### WHAT YOU SHOULD DO:
Copy each line of the records that holds the string "icon".
╭─ MATERIAL PROVIDED
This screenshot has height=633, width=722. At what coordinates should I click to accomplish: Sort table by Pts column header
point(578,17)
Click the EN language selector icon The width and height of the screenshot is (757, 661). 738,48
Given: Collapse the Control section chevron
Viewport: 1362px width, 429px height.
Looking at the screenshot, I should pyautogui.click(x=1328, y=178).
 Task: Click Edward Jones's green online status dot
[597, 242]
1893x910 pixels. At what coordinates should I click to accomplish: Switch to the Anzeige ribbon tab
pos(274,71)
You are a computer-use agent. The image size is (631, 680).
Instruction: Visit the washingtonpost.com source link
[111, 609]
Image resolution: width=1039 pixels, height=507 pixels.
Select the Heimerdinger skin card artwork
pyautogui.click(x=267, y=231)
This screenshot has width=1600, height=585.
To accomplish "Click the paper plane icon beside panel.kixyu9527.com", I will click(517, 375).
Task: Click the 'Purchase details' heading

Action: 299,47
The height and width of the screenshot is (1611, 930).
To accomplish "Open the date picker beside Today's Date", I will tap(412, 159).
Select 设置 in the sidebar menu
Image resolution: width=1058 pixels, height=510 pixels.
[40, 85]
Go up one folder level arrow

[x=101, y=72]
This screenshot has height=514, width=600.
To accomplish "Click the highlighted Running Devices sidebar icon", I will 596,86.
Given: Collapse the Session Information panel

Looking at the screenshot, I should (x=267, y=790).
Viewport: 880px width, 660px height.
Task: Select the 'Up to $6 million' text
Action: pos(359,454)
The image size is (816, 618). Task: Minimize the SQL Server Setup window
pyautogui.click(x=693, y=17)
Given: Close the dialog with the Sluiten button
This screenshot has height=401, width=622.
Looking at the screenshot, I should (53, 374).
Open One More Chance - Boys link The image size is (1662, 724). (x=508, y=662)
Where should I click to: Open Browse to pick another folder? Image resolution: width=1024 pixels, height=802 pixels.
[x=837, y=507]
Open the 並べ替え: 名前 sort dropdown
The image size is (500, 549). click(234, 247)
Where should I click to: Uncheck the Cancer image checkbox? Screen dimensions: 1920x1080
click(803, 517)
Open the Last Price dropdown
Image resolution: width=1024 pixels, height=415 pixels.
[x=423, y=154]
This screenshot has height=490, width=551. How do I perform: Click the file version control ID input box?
╰─
### OUTPUT OF THE EXERCISE:
Click the EN language selector icon The width and height of the screenshot is (757, 661). 738,48
To accomplish "Click the paper plane icon beside panel.kixyu9527.com", I will click(517, 375).
To accomplish "Click the highlighted Running Devices sidebar icon", I will 596,86.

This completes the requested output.